Picasso, for example, compensated for his lack of tactile feeling by drawing in air. That is, by constructing instead of modeling or yodeling.
The term “constructed” is how the Cubists were able to repair the damage done by the Impressionists.
And this is how I came to discover the certitude of mass in Puerto Rico. Hippies chewing water, magnolia leaves enveloping the attention of a Pomeranian.
You think I’m kidding? I’m not. Imagine a family of four grown men, one in bed with a sore throat, one dressed as an astronaut, one repeatedly tossing a baseball into a catcher’s mitt, and one with smallpox scars rehearsing for Hamlet. Life is seldom simple, and misleading evidence for William Huggins’s theory of nebulae being composed of luminous gas obscure our view of other galaxies. Banish Falstaff, but do not banish space.
I like propellers too much not to consider them as somehow allegorical.
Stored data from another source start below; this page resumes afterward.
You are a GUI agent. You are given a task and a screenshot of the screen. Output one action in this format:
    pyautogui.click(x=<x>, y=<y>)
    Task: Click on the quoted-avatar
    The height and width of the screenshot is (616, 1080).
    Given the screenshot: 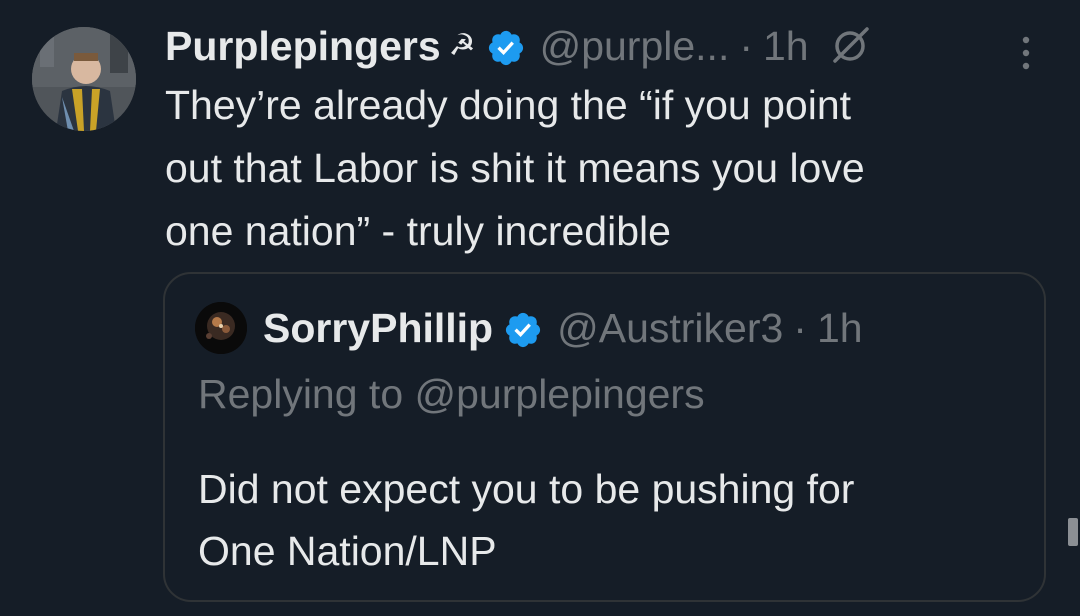 What is the action you would take?
    pyautogui.click(x=221, y=328)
Power, on the other hand, is essentially osteopathic. All the crustaceans scatter when I slam the door. I will, therefore, expand my activities to include sculpture and photosynthesis.
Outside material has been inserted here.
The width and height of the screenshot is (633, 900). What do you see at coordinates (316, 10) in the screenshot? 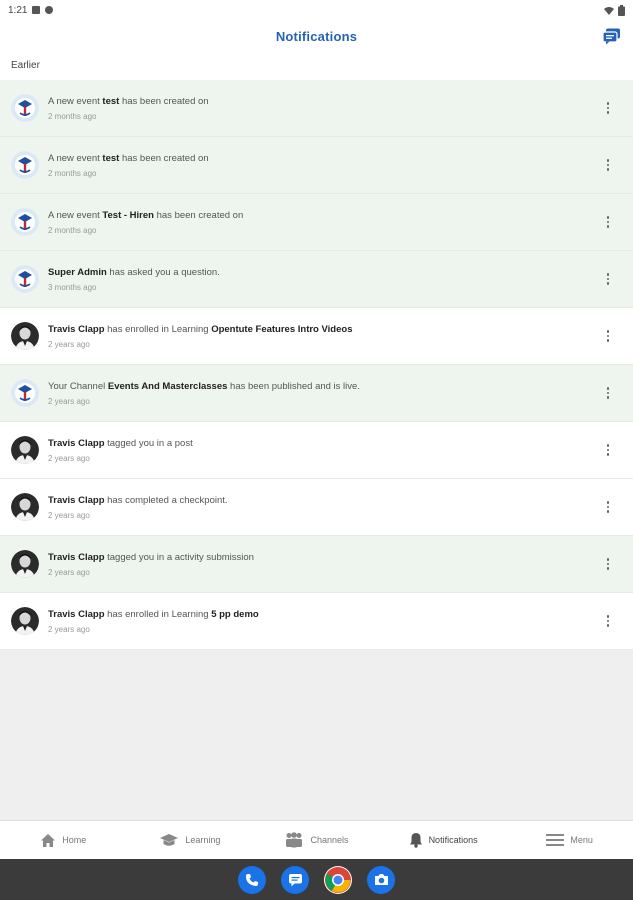
I see `status-bar: 1:21` at bounding box center [316, 10].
Everything changes when I choose to see the world in chiaroscuro. The immediate environment assumes an air of pagan urgency. I can embody an airport and dive for ancient Phoenician sweaters. I have a wild green tie that gallops across my chest like an expressway and a convocation of buttons I affectionately call my “little love valves.” None of this proves the existence of salt, but merits careful attention with a lemon-squeezer. The sky falls to the ground and breaks into a thousand knobs of luminous falsetto. What can go wrong?
I will admit that I prefer cellophane to aluminum foil. There’s a certain sorcery in the insistence of rain that speaks to my affinity for afterthought. Afterthought is vastly superior to forethought because Shelley’s Mont-Blanc creates an image of sublimity that continually hypostatizes an eternity of human consciousness. Forethought only reminds us to buy some laundry detergent.
For example, I can endure a parody of mathematics if it pulses with envy. Give me a shovel and I will dig for substitutes. This is how we come to discover that empire is soaked in ovals. And yes, I believe that the world is a fingerprint. How else can you explain the bounciness of pronouns, or the velvet underlining of a waterfall?
The map, they say, is not the territory. I get it. But isn’t it all a matter of corduroy and glue? Mountains exalt the twist of the highway. But the sugar puzzles our tongues with the candor of its sweetness, the multiplicity of its grains, the sensations exploding into symposiums of spectral congeniality the way elves do when they bounce through infinity enlivening the temperature of hindsight or get serious and determined and hammer chimerical ores out of hermetic Norwegian mines or get impromptu and wayward and descend booming furious rivers, drunk and exuberant, wild seething spumescences of locomotive actuation pushed hot and obvious into the sounds of Jack Kerouac’s teletype. Clackety-clack. Clackety-clack. Words on a train. Acoustical, desperate, and strange.